Les ex-hôpitaux locaux sont par ailleurs directement concernés par les groupements hospitaliers de territoire (GHT) prévus dans le projet de loi santé. Un groupe de travail a d’ailleurs été formé avec la Fédération hospitalière de France (FHF) pour prévoir, dans les futurs GHT, un cahier des charges pour respecter le fonctionnement de toutes les structures, même des plus petites, voire de les promouvoir. “Nous avons demandé un groupe de travail car nous avons des craintes sur le développement de ces GHT, souligne le Dr Gendry. Cela nous pose des problèmes de représentativité en raison de notre vocation qui n’est pas comme les autres.”

 

“Faire connaître cette possibilité d’exercice aux internes en médecine générale”

“Dans les GHT, numériquement, nous n’allons pas peser grand-chose, signale Dominique Colas. Et la gériatrie n’est pas la priorité des centres hospitaliers généraux, qui sont plus centrés sur la chirurgie, les urgences, les plateaux techniques. On souhaite que ces GHT nous prennent en considération, qu’il y ait une garantie, une charte pour que nos points de vue soient reconnus. On doit chercher l’efficience dans ces GHT et appliquer un principe de subsidiarité dans les soins.” Ils regrettent également que les GHT aient des “frontières” alors que les hôpitaux accueillent des patients venant de plusieurs territoires. “Cela ne correspond pas au parcours du patient”, déplore Dominique Colas.

Les ex-hôpitaux locaux souhaitent néanmoins défendre coûte que coûte leur existence. “L’idée est de faire connaître cette possibilité d’exercice aux internes en médecine générale et de faire savoir que ces structures s’inscrivent dans cette continuité de l’offre de soins”, souligne le Dr Gendry. L’accueil des stagiaires est fondamental en raison d’une méconnaissance de cette activité. “C’est un enjeu fort pour consolider la présence médicale, ajoute-t-il. Pour un interne, il est plus intéressant d’être dans un hôpital local que dans un CHU car c’est plus formateur par rapport aux pathologies et à l’organisation pluriprofessionnelle.”

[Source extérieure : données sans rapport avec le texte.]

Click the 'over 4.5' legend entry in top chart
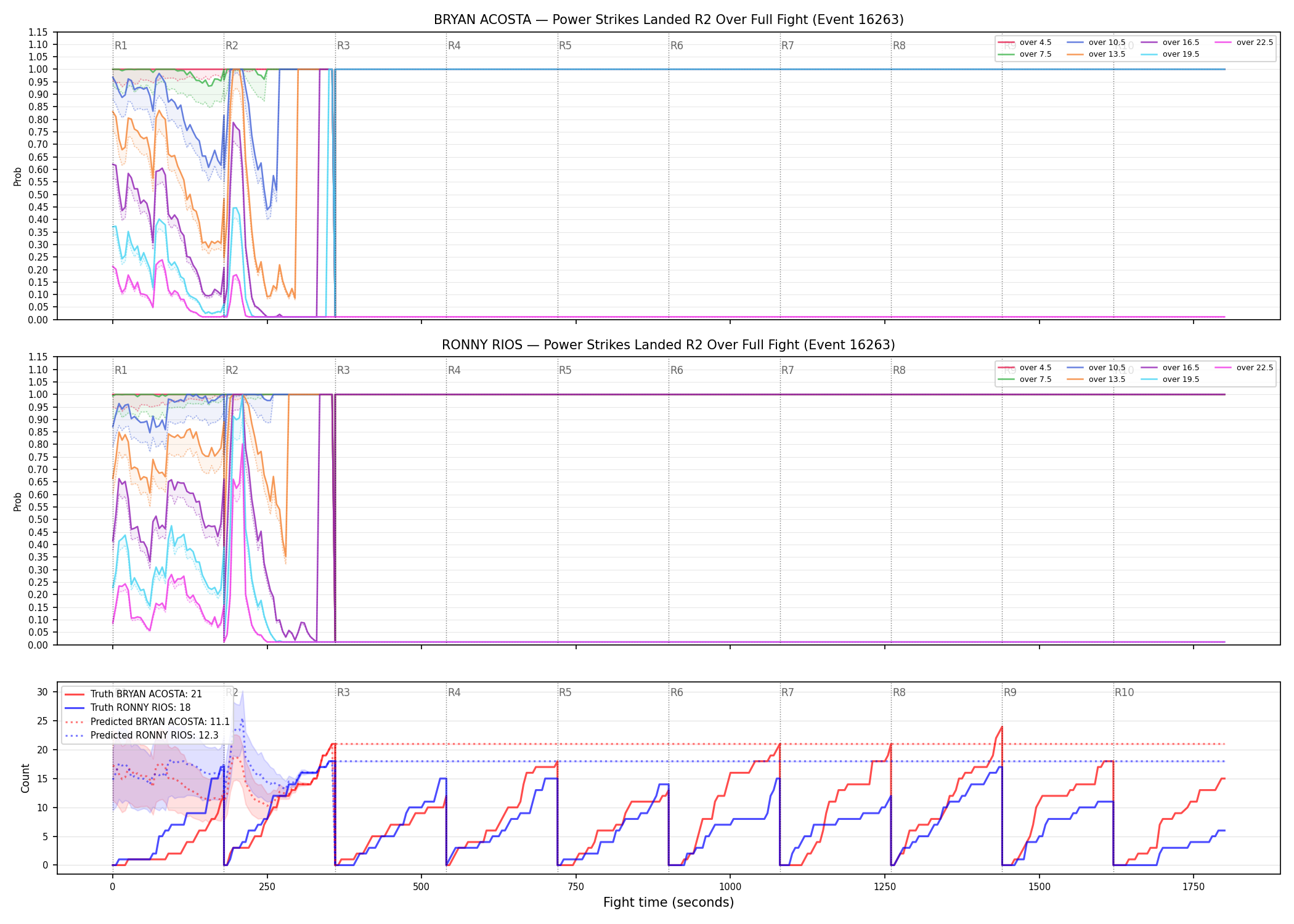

Cependant, si les CHU ont les moyens de financer des internes, ce n’est pas forcément le cas des ex-hôpitaux locaux, qui n’ont pas de ligne budgétaire dédiée. “On doit se faire connaître mais aussi faire comprendre aux ARS l’intérêt à faire financer l’accueil d’un interne”, souligne le Dr Gendry. Car l’ARS et le département de médecine générale (DMG) ont un rôle à jouer dans la mise en place de ces stages, qui sont pour le moment relativement rares.

 

“Les petits hôpitaux de proximité nous paraissent plus pertinents pédagogiquement.”

L’Intersyndicale nationale autonome représentative des internes de médecine générale (Isnar-IMG) est la première à plaider pour des stages au sein des ex-hôpitaux locaux. “La réforme du 3e cycle médical est en cours, rapporte Pierre-Antoine Moinard, le président de l’Isnar-IMG. Le but est de faire en sorte que demain les internes soient formés au plus près de leur exercice futur, donc le moins possible en CHU et davantage en ambulatoire. Les petits hôpitaux de proximité nous paraissent plus pertinents pédagogiquement.”

Le problème tient au fait que dans les centres hospitaliers locaux les médecins libéraux ne sont pas chefs de service ; se pose donc la question de savoir qui est le responsable pédagogique des internes. Il s’agit d’un modèle auquel les DMG ne sont pas habitués même s’il commence à se développer.